Among the lines below, take the one holding "Where should I click to: Switch", the one holding "You are a computer-use agent. The image", and all lines between them. Set them down exactly.

* * *

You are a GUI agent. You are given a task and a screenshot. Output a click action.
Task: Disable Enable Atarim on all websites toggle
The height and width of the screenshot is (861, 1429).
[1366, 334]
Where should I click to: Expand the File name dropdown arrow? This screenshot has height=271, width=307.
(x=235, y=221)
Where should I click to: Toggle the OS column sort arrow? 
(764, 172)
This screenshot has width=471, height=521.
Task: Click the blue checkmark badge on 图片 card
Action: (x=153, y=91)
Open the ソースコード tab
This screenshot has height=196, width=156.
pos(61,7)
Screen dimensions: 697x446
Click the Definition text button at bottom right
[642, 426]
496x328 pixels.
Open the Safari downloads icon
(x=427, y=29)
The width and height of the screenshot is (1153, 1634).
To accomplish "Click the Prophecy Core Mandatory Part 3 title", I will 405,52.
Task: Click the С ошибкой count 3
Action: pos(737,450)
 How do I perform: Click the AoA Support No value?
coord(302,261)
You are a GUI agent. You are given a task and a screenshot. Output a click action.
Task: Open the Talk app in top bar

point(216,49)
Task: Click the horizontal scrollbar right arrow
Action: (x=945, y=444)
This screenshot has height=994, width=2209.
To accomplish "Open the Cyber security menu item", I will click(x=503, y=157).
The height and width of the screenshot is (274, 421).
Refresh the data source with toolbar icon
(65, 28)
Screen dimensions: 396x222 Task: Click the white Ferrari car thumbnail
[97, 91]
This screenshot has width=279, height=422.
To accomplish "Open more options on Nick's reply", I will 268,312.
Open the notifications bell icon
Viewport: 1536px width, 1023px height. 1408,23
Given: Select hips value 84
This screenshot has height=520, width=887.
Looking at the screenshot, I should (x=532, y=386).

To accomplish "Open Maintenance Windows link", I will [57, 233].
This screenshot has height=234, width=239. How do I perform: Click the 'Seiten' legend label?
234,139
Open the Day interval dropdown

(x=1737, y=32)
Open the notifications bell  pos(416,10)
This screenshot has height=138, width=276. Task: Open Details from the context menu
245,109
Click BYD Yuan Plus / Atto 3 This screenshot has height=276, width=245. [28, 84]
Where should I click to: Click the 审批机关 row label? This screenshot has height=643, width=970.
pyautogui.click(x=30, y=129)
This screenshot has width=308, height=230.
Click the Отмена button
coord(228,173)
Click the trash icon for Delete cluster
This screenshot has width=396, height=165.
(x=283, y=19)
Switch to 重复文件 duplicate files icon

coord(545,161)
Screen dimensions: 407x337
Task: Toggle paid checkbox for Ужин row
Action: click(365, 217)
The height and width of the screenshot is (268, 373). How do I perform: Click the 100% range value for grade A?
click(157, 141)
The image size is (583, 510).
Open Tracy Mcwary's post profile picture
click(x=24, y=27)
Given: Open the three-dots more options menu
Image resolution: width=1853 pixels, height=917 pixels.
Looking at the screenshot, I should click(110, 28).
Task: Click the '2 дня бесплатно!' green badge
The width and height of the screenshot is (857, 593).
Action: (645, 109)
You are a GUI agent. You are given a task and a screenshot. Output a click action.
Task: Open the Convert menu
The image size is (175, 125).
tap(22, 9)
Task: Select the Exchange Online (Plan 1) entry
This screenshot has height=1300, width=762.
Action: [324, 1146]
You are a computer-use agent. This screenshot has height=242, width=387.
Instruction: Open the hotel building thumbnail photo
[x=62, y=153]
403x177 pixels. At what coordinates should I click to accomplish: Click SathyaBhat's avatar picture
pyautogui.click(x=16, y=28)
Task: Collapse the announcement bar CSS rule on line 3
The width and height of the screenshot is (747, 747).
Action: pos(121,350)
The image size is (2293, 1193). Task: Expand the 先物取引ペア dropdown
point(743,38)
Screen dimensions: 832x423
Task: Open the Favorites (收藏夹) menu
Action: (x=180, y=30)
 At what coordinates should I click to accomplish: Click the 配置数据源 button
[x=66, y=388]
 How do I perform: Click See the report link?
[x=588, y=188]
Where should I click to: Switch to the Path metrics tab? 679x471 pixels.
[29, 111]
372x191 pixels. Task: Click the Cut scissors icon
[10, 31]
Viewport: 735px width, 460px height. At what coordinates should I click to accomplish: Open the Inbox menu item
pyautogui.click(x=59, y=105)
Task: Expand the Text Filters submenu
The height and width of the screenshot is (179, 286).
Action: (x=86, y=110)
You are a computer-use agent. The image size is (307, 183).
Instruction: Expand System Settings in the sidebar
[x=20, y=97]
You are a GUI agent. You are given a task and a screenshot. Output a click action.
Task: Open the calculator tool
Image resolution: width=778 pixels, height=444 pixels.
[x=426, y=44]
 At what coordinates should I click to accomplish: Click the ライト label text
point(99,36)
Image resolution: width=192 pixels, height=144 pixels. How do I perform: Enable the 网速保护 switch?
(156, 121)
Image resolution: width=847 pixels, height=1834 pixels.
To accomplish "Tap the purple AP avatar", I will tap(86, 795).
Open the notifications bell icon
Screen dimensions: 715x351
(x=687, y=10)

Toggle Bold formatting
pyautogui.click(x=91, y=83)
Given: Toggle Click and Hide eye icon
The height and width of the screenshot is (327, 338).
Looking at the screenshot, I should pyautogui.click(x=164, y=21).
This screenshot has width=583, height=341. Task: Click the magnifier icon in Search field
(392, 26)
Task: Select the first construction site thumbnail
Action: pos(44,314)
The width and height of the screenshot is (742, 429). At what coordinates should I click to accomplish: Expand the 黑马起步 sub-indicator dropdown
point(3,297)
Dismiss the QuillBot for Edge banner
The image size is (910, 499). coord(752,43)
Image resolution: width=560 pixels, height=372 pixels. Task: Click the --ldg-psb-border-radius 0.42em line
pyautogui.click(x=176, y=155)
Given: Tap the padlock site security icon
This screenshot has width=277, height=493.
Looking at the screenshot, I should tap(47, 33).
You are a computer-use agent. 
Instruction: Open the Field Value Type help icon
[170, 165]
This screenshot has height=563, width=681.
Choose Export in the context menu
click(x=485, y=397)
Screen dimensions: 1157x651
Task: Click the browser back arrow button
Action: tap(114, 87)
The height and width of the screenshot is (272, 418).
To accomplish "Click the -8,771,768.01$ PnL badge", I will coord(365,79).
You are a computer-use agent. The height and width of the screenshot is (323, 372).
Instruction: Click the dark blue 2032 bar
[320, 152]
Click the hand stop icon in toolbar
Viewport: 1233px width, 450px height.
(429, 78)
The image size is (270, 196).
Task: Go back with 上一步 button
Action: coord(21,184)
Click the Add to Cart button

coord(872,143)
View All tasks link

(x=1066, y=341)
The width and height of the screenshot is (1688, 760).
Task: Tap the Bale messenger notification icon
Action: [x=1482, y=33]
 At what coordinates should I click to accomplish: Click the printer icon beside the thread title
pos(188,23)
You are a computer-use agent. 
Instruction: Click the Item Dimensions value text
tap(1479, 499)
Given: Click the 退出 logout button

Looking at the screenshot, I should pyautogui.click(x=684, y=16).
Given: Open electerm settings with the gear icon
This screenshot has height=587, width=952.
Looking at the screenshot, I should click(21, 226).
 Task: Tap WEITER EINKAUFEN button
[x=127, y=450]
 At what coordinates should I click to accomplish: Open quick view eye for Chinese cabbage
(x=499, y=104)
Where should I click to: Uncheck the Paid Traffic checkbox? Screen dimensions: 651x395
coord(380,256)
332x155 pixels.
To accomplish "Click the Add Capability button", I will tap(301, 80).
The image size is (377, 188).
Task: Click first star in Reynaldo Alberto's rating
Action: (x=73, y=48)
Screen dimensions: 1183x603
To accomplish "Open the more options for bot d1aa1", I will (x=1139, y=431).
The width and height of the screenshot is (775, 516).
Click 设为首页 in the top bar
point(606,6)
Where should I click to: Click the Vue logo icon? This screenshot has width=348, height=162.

* * *

▶ _Solution to this problem_:
Where should I click to: Switch to the Path metrics tab? 679x471 pixels.
[29, 111]
372x191 pixels. Task: Click the Cut scissors icon
[10, 31]
Viewport: 735px width, 460px height. At what coordinates should I click to accomplish: Open the Inbox menu item
pyautogui.click(x=59, y=105)
Task: Expand the Text Filters submenu
The height and width of the screenshot is (179, 286).
Action: (x=86, y=110)
You are a computer-use agent. The image size is (307, 183).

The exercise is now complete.